*** Opening RECORDED INFORMATION ***

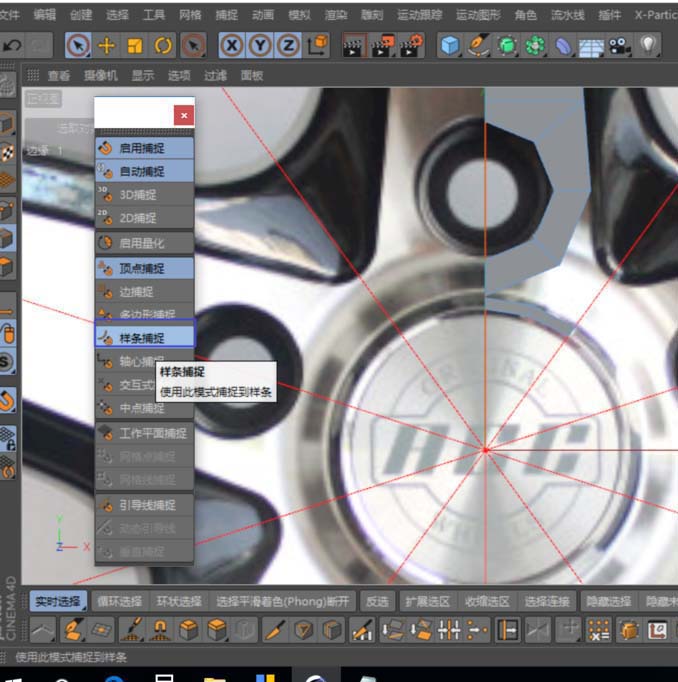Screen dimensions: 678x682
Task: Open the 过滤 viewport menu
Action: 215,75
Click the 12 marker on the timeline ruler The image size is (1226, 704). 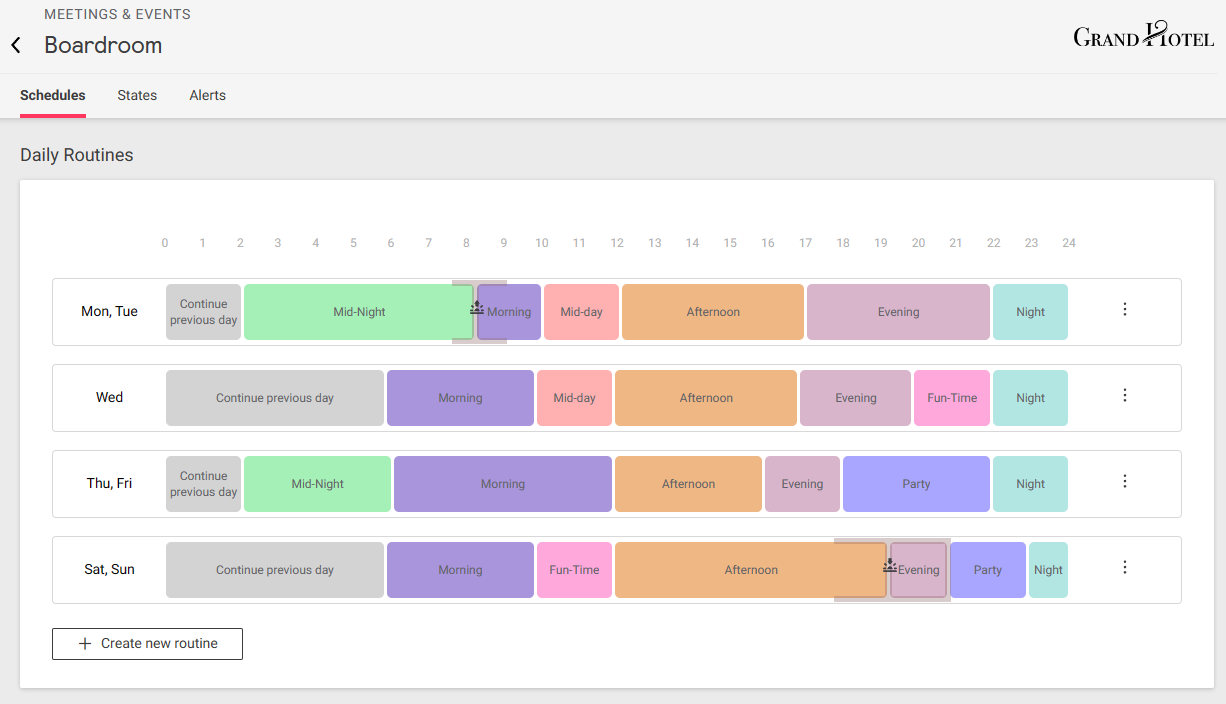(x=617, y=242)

*** Closing RECORDED INFORMATION ***
*** Opening RECORDED INFORMATION ***

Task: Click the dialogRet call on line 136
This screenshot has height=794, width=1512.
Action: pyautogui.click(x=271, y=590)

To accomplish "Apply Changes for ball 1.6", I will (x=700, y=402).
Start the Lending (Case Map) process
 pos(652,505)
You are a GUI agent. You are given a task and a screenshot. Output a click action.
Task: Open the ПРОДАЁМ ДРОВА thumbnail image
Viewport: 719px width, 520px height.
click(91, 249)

*** Closing RECORDED INFORMATION ***

▶ **PROBLEM**: Please return the lines above that run from the line containing "Task: Click the dialogRet call on line 136" to the line containing "Task: Open the ПРОДАЁМ ДРОВА thumbnail image", inclusive, exactly and with no other lines.

▶ **RESPONSE FOR THIS EXERCISE**:
Task: Click the dialogRet call on line 136
This screenshot has height=794, width=1512.
Action: pyautogui.click(x=271, y=590)

To accomplish "Apply Changes for ball 1.6", I will (x=700, y=402).
Start the Lending (Case Map) process
 pos(652,505)
You are a GUI agent. You are given a task and a screenshot. Output a click action.
Task: Open the ПРОДАЁМ ДРОВА thumbnail image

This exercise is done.